● **Work request**
Go over the lines below, and when one contains the word "status", copy it.

● **Record excerpts**
···
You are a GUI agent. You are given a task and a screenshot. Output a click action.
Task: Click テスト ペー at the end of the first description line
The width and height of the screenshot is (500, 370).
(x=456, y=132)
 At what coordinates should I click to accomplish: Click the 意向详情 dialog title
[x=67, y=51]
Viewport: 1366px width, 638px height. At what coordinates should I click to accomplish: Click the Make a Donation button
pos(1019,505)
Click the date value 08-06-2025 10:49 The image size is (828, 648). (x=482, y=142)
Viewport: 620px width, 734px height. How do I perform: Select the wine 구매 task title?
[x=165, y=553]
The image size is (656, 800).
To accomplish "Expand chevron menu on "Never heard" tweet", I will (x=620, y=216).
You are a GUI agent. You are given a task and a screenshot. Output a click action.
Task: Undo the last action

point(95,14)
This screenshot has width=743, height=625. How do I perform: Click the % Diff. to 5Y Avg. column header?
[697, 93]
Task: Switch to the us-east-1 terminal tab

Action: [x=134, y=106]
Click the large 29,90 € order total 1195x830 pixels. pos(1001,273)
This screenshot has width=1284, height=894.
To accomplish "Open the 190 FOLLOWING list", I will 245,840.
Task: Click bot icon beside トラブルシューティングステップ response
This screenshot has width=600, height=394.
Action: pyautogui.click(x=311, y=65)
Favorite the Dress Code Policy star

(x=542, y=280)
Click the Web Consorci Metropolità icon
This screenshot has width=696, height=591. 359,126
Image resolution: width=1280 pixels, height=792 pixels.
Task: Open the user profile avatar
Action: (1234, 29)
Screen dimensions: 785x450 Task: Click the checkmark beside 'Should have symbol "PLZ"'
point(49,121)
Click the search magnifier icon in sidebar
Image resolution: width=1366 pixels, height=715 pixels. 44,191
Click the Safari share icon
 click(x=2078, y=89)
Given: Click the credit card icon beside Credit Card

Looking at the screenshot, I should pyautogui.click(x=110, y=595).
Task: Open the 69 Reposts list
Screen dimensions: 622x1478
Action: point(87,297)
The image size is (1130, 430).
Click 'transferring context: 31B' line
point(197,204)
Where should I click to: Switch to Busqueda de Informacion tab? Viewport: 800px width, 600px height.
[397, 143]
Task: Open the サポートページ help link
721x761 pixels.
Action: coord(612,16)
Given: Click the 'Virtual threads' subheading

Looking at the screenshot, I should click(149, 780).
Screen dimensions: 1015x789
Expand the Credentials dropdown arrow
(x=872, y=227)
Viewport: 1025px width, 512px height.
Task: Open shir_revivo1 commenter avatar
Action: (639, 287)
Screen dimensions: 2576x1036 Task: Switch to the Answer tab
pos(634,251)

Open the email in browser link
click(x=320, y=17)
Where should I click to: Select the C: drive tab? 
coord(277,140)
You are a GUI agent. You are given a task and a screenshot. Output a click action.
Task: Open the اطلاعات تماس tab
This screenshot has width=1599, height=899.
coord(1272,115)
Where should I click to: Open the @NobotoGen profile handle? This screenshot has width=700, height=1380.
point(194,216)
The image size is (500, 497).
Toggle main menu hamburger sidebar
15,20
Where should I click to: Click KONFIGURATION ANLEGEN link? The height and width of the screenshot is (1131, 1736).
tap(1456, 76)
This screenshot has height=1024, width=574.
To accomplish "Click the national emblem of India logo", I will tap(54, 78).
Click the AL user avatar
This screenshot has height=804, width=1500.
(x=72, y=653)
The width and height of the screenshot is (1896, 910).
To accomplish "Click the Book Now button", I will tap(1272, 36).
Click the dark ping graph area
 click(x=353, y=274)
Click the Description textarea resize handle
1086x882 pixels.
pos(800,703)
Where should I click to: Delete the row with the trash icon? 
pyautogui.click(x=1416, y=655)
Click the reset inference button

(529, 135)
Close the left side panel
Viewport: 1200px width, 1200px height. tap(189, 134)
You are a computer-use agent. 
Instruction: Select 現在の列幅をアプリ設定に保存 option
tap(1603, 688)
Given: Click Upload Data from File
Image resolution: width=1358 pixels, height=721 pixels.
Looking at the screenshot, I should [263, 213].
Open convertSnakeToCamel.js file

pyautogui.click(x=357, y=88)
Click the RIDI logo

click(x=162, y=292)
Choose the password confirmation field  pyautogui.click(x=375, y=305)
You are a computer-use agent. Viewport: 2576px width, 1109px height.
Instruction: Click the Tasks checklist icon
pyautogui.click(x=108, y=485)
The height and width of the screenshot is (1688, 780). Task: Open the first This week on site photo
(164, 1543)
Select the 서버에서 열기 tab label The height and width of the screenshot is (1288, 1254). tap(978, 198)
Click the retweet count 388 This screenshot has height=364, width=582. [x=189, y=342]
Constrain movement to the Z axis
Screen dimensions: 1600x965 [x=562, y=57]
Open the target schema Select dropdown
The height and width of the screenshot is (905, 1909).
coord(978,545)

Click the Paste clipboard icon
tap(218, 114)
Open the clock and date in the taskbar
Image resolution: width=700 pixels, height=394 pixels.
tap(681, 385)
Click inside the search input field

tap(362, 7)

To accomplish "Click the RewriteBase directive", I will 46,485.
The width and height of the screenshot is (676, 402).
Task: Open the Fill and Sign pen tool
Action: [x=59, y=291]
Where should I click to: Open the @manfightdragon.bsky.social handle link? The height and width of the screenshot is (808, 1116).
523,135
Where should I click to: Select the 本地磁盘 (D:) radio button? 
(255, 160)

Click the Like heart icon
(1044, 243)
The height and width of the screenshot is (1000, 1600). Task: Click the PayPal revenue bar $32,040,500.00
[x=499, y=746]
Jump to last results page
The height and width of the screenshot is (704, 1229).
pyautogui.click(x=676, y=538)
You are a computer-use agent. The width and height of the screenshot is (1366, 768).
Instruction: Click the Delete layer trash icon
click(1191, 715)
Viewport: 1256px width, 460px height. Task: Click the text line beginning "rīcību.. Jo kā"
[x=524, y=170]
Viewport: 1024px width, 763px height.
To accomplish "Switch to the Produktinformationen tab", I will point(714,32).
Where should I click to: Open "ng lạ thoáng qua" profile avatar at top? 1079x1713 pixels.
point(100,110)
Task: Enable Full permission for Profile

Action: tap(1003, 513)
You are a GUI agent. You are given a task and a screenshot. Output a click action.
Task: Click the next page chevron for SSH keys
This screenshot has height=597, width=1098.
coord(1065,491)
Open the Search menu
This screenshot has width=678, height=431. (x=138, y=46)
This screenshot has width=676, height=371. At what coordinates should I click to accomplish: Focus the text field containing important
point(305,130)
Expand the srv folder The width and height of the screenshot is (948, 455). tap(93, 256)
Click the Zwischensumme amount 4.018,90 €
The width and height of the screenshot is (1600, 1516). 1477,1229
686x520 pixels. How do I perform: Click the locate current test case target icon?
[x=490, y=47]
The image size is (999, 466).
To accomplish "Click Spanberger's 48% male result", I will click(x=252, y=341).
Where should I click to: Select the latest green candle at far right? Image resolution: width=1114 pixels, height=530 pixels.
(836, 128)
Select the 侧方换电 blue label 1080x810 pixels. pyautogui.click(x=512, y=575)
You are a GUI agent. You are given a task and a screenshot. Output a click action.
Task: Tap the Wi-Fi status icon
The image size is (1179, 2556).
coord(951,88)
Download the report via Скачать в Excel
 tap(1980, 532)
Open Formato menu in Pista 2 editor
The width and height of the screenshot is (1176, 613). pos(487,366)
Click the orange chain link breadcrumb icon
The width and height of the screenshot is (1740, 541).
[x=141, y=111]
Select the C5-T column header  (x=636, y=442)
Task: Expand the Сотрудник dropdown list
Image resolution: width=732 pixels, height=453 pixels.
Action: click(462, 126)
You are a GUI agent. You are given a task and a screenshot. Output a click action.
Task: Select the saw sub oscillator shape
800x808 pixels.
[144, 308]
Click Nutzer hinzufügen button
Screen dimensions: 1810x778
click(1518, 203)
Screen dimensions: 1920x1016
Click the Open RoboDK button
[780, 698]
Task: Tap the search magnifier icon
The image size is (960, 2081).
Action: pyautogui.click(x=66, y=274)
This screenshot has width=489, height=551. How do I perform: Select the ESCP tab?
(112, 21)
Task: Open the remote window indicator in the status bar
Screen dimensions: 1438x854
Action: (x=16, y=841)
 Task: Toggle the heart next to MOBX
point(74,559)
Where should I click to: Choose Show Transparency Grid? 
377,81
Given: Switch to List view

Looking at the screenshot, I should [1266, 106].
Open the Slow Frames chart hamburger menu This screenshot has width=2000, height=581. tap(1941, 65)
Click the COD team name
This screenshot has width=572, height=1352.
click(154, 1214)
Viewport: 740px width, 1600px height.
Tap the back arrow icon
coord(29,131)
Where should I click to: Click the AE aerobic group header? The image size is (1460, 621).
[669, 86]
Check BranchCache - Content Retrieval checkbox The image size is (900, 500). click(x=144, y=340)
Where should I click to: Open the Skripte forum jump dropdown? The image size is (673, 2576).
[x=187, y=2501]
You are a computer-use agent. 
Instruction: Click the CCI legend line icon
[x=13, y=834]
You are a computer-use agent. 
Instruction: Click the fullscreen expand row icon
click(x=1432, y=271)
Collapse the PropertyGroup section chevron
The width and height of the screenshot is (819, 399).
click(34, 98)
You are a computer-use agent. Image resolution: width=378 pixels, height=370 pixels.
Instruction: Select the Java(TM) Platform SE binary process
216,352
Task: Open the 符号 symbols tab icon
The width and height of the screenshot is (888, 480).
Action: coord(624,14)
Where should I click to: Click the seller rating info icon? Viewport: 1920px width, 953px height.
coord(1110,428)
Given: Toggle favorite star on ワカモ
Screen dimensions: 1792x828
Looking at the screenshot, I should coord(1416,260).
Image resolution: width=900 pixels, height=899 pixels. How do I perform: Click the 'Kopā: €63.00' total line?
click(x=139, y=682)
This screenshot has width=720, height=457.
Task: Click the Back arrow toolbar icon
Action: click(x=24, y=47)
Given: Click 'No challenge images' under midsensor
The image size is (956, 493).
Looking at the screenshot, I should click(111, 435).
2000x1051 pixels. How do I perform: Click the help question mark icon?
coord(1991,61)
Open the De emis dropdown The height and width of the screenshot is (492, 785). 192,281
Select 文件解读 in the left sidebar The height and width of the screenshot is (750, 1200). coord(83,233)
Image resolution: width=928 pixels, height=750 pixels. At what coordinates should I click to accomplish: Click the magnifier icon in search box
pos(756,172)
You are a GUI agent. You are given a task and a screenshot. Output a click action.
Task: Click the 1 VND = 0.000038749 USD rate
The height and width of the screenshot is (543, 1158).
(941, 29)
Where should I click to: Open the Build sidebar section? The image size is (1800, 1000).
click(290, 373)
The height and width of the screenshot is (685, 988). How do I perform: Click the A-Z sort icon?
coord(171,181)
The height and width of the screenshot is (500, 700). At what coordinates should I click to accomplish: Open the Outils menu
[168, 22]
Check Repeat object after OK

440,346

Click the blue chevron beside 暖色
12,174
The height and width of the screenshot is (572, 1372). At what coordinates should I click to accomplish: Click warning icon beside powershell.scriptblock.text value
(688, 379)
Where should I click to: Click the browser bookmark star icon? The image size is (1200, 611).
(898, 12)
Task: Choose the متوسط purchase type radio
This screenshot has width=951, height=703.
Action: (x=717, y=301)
···
● **Solution to the exercise**
Task: Tap the Wi-Fi status icon
Task: Open the remote window indicator in the status bar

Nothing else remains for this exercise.